__Extracted records__:

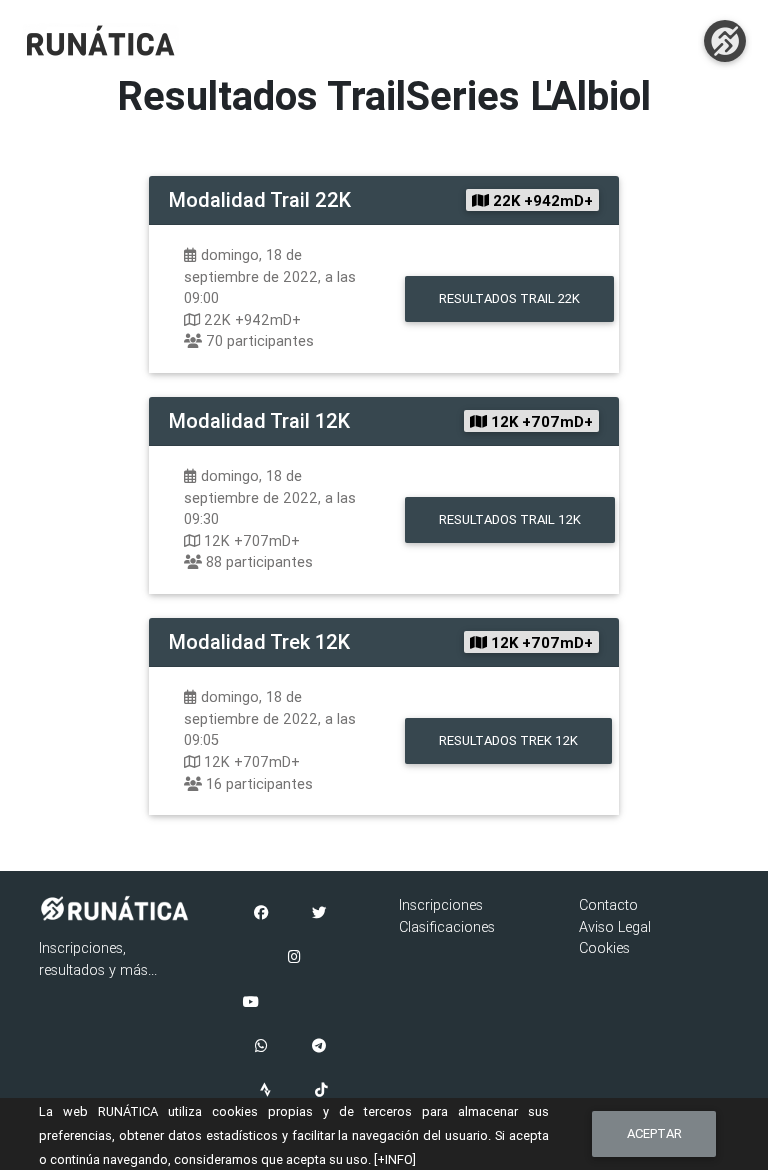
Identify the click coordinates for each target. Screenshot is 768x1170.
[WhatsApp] (261, 1047)
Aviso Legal (615, 927)
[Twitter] (319, 914)
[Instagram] (294, 958)
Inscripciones (441, 905)
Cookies (604, 948)
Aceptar (654, 1133)
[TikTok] (321, 1091)
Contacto (608, 905)
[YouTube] (251, 1003)
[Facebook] (261, 914)
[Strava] (265, 1091)
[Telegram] (319, 1047)
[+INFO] (395, 1159)
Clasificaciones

__THE PROBLEM__:
Nothing but the records above, exact and without pictures, should appear in the answer.

__FINAL ANSWER__:
Identify the click coordinates for each target. Screenshot is 768x1170.
[WhatsApp] (261, 1047)
Aviso Legal (615, 927)
[Twitter] (319, 914)
[Instagram] (294, 958)
Inscripciones (441, 905)
Cookies (604, 948)
Aceptar (654, 1133)
[TikTok] (321, 1091)
Contacto (608, 905)
[YouTube] (251, 1003)
[Facebook] (261, 914)
[Strava] (265, 1091)
[Telegram] (319, 1047)
[+INFO] (395, 1159)
Clasificaciones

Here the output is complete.